An agent busy for hours interests me when I return and find that work has advanced. On July 9, 2026, OpenAI introduced ChatGPT Work for long tasks across applications and files. That promise of continuity appeals to me because I want to leave one activity progressing while I deal with another.
In June 2026, I had already requested persistent agents and work distribution aimed at speed. On July 12, I questioned whether I was using the available capacity across Cursor, Codex, and Claude Code. I had tools at my disposal and wanted to know whether they were being used well. Idle capacity bothers me too, particularly while tasks are still waiting.
That increases my expectations for the return. A long history of actions can help investigate a problem. When reopening the work, I first want to understand its current state: is the request finished, or does a concrete uncertainty prevent completion? If I have to read everything from the beginning to find out, delegation has handed me a new obligation.
In a hypothetical situation, execution discovers that more preparation is necessary. I expect it to advance independent work and formulate the decision it cannot make. Then I return to the outstanding question alongside what has already been resolved. Spending the entire period awaiting my answer while useful work was possible wastes the continuity that made me delegate.

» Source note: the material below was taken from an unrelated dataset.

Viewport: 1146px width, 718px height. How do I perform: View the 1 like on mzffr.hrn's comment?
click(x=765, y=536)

The original task also needs to survive the duration. An investigation can discover an interesting direction and drift away from the request while exploring it. I want to understand how that helps delivery. An additional idea can be recorded for later; it does not acquire permission to silently replace what I wanted finished.

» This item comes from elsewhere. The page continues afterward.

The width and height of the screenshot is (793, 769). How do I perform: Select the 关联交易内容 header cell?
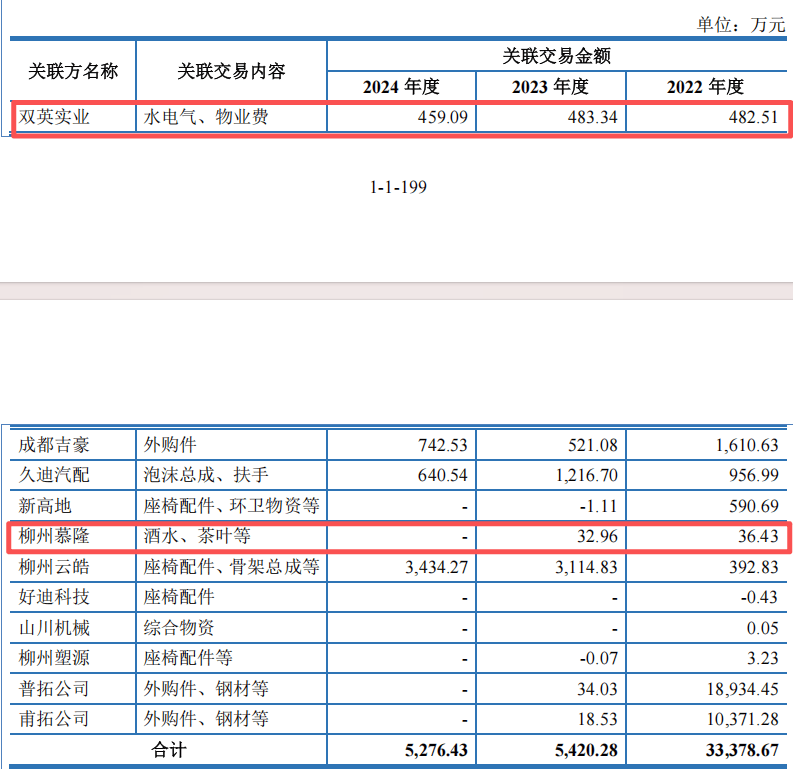coord(231,71)
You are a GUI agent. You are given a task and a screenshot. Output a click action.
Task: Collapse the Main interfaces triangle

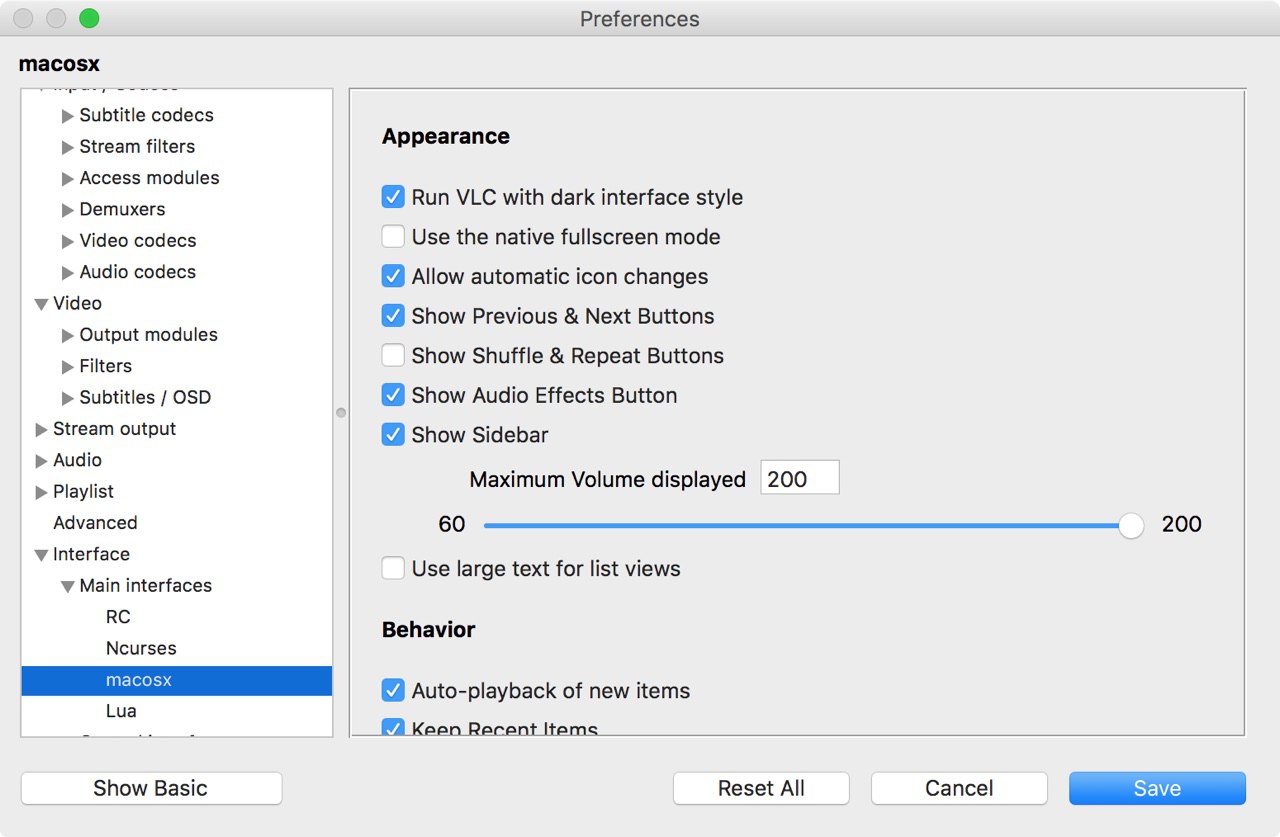click(67, 586)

I also need early notice when execution depends on my presence. Some decisions can require my answer. Identifying predictable ones during preparation lets the work be organized around them. An agent that lasts hours but calls me throughout the process demands a different availability from what I expected when assigning it the activity.
I will judge long work by comparing the request with the result and counting the interventions required along the way. Active runtime alone cannot settle that calculation. I want to return to an understandable situation, with evidence of progress and the right question formulated when a decision from me is missing. If available capacity helps get there, good. If it only keeps a window occupied longer, execution still needs organizing.